#### [What to work on]
Among the lines of data below, reproduce only those from the one with "Rejeitar (67, 2542)" through the one with "Uncategorized", exactly as they stand, both ends included.

··· The data

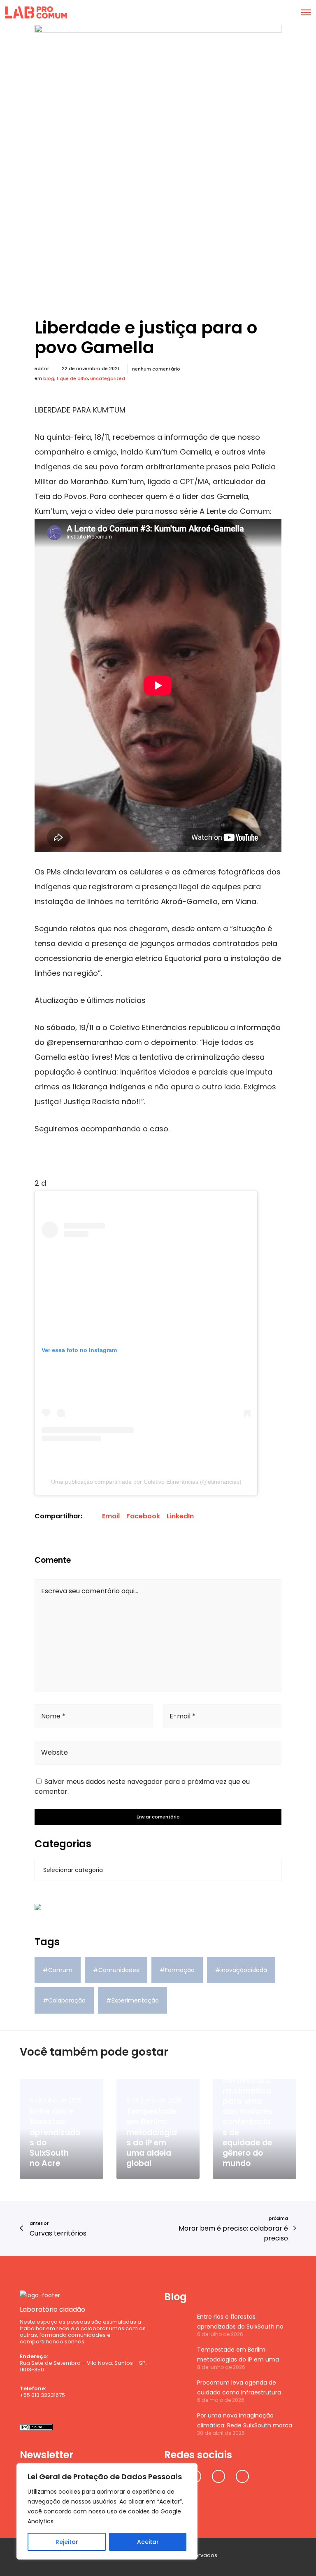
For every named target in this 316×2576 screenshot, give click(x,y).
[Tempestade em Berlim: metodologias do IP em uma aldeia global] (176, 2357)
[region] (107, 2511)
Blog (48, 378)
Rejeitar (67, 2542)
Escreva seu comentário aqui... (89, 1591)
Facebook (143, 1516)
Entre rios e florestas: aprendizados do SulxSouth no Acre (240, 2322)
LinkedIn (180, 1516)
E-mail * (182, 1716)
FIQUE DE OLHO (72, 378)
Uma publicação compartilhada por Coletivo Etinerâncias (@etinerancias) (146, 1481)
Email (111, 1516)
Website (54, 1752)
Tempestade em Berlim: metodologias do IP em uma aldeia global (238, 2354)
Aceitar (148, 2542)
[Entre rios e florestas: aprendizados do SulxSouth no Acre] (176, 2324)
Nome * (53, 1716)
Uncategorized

······
··· The data

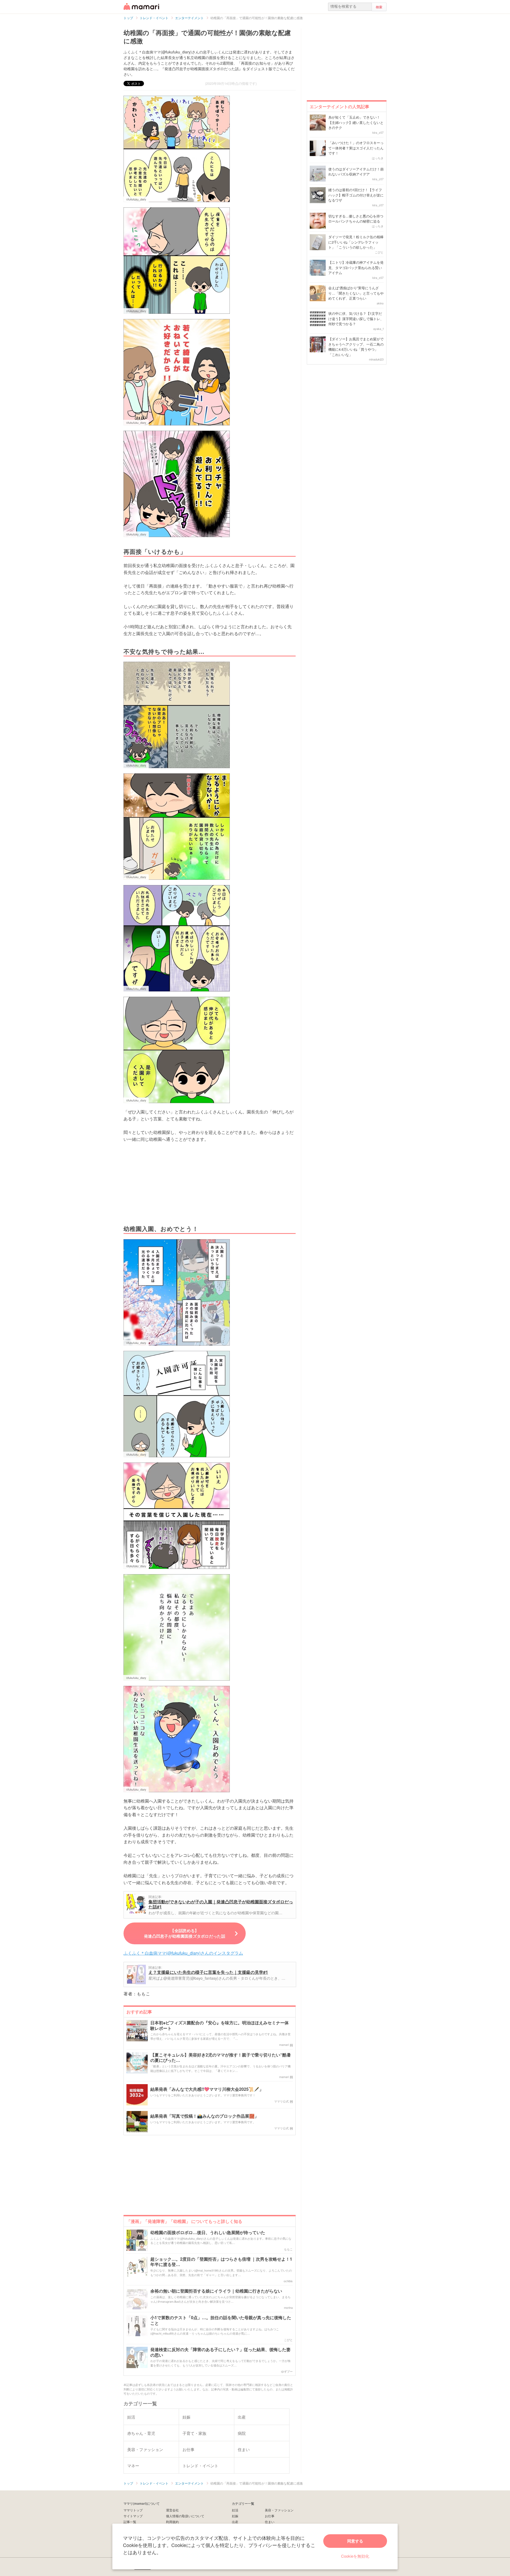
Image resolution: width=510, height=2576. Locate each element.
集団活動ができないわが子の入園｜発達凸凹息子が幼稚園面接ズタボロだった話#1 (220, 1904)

······

#### [Answer]
Rejeitar (67, 2542)
Escreva seu comentário aqui... (89, 1591)
Facebook (143, 1516)
Entre rios e florestas: aprendizados do SulxSouth no Acre (240, 2322)
LinkedIn (180, 1516)
E-mail * (182, 1716)
FIQUE DE OLHO (72, 378)
Uma publicação compartilhada por Coletivo Etinerâncias (@etinerancias) (146, 1481)
Email (111, 1516)
Website (54, 1752)
Tempestade em Berlim: metodologias do IP em uma aldeia global (238, 2354)
Aceitar (148, 2542)
[Entre rios e florestas: aprendizados do SulxSouth no Acre] (176, 2324)
Nome * (53, 1716)
Uncategorized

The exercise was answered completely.